THE GOOD NEWS
ARCHBISHOP BELTRAN

 

 

November 18, 2007

The Good News...

 ...Thanksgiving and Renewal

To all people of our Archdiocese and to your families and friends, I extend my very best personal greetings and wishes for a very happy and holy Thanksgiving Day. I ask Almighty God to bless you and all your loved ones in a very special way during this Thanksgiving-Christmas season.

As people of faith, we all know that God is good and loving. We rejoice in His presence among us and strive to open ourselves to His mercy and love. At the same time, each of us as individual human persons and as members of families and communities, experience tensions and difficulties in our relationships with each other.  All of us, at some time or another, have felt the pain and sorrow of confrontation, misunderstanding, mistakes and failures. Sometimes we ourselves are the cause of these conflicts.

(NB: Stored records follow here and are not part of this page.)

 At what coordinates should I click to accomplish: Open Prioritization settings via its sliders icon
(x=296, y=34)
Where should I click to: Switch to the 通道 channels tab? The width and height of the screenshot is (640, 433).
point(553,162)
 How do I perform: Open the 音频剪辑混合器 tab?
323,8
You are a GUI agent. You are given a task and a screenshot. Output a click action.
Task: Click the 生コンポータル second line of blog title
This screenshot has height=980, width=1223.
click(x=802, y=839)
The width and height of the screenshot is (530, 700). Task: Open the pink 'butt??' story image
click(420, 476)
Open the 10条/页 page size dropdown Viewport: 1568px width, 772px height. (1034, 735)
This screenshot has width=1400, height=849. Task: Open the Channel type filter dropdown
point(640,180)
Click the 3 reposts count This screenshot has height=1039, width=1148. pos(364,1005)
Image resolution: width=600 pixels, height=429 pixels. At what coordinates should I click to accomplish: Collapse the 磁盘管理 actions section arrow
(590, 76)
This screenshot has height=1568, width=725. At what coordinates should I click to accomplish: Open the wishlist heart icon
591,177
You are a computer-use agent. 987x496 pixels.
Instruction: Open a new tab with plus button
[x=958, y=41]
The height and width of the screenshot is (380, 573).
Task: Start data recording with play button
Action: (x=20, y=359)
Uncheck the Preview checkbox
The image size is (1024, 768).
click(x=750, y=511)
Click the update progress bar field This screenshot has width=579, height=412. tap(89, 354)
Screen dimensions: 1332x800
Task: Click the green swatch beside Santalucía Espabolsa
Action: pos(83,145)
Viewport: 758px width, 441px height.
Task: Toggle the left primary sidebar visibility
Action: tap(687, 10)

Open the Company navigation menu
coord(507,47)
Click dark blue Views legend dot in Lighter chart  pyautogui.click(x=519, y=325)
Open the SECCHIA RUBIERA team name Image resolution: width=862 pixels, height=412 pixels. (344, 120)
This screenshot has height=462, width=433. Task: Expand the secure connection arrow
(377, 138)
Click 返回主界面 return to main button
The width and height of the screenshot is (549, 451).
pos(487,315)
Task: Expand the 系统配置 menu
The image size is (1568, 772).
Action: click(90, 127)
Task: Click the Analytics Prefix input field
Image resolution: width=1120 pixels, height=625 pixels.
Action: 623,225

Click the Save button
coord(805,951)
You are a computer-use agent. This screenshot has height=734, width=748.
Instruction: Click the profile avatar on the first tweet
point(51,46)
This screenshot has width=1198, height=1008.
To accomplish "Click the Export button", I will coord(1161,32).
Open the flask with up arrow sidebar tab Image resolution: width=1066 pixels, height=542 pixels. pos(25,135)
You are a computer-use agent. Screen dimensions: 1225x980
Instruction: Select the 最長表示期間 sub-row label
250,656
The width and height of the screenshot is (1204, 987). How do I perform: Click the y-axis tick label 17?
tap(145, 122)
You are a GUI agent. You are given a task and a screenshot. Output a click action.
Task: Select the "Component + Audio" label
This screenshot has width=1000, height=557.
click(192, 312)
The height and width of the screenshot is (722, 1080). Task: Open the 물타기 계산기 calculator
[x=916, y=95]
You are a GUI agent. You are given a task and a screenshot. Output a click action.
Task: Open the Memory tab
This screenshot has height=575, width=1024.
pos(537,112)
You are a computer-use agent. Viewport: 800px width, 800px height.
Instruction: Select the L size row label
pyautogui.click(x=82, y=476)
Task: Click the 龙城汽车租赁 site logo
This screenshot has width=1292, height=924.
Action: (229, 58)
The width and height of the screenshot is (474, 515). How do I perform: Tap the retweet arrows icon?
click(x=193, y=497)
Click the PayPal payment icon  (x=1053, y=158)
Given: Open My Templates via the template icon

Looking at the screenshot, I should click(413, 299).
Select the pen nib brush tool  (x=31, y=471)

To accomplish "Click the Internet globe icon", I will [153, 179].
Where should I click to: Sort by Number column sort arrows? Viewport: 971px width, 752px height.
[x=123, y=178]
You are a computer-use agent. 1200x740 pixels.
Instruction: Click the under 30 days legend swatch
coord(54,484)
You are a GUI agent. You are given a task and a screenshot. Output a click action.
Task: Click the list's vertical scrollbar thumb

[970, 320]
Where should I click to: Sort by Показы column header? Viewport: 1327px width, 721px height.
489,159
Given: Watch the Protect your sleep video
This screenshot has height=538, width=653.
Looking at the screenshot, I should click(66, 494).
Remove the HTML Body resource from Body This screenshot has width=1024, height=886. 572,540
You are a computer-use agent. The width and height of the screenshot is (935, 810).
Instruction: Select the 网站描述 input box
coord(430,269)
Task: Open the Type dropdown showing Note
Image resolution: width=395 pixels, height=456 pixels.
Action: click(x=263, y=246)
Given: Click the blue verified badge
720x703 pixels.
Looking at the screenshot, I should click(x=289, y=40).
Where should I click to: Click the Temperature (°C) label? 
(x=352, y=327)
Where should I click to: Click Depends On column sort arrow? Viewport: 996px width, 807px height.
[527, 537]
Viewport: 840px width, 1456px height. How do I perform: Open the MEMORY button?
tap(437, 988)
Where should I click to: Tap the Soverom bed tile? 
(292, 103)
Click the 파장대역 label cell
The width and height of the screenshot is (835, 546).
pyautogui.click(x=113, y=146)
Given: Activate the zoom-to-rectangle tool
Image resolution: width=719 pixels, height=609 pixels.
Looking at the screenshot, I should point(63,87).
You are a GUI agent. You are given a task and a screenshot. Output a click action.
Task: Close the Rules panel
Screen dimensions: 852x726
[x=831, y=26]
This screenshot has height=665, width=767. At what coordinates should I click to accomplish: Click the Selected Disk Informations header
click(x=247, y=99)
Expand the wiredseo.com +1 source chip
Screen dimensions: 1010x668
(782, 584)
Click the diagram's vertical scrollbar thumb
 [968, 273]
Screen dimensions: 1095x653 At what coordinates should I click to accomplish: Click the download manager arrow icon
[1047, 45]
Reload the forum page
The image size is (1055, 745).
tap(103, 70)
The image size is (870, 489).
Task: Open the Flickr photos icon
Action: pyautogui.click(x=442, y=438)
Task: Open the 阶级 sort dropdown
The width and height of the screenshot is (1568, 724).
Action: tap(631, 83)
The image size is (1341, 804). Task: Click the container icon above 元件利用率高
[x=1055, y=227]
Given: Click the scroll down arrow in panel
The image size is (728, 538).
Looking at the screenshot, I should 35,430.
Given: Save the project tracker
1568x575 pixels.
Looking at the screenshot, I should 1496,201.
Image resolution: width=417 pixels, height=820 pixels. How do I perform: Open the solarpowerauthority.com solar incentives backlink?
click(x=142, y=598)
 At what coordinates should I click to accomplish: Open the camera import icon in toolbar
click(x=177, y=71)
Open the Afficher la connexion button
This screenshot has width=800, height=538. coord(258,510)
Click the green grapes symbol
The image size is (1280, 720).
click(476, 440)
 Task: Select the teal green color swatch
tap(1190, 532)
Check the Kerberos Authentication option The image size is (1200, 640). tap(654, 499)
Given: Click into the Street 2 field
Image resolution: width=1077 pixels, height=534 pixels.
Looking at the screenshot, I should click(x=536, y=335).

Our guilt lies in the fact that there are times we do the wrong thing.  Other times we do nothing, thereby failing to do the right thing!

In the Sacred Scriptures, God extols the person of humble and  contrite heart. He calls us. He urges us. Jesus invites us to repent and to change so that His grace will work in us. Only God’s transforming power can enable us to be refreshed and renewed.  Only God’s grace can heal us and make us whole. How fortunate we are that God’s help is available to us at all times! However, to be effective in us, we must lovingly receive God’s grace and follow His direction.

God’s direction is given to us in many places in the Bible. In one of those instances, Jesus reminds us that if we are in prayer, at the altar, about to offer our gift to Him but remember that our brother or sister has something against us, we must stop immediately. Jesus says, “Leave your gift there at the altar and first go and be reconciled with your brother or sister.” Only after you have forgiven them can we return to offer God our gift.

It is often very difficult to acknowledge our guilt or our fault. It is even harder to forgive one who has perpetrated evil against us. Yet, there is no other way to bring about healing and reconciliation without mercy and forgiveness. It makes no difference who the culprit is, the positive difference is made by the one who repents, who forgives and who serves as the instrument of God.

Notice, Jesus doesn’t tell us to try to justify ourselves. Nor does He tell us to confront or reprimand the other person. Rather, He urges us to take the initiative and to work for peace and reconciliation.

What better time to do the right thing than now at Thanksgiving and Christmas and the beginning of a New Year? What better way than to daily offer the beautiful prayer of Saint Francis? Yes, I ask you and I encourage you to recite this prayer daily at least for the remainder of 2007. Do not do it only as a poem or a literary exercise or a nice expression. Say it daily as a prayer. Let each invocation be a personal request for God’s love and guidance. Through this prayer, let us acknowledge that we are restored and saved not by our own human efforts but only by the grace and mercy and power of God who loves us totally and completely.

A Prayer of Saint Francis of Assisi

Lord, make me an instrument of Your peace
Where there is hatred, let me sow love
Where there is injury, pardon
Where there is doubt, faith
Where there is despair, hope
Where there is darkness, light and where there is sadness, joy.

O Divine Master, grant that
I may not so much seek to be consoled as to console
To be understood as to understand
To be loved as to love
For it is in giving that we receive
It is in pardoning that we are pardoned
and it is in dying that we are born to eternal life.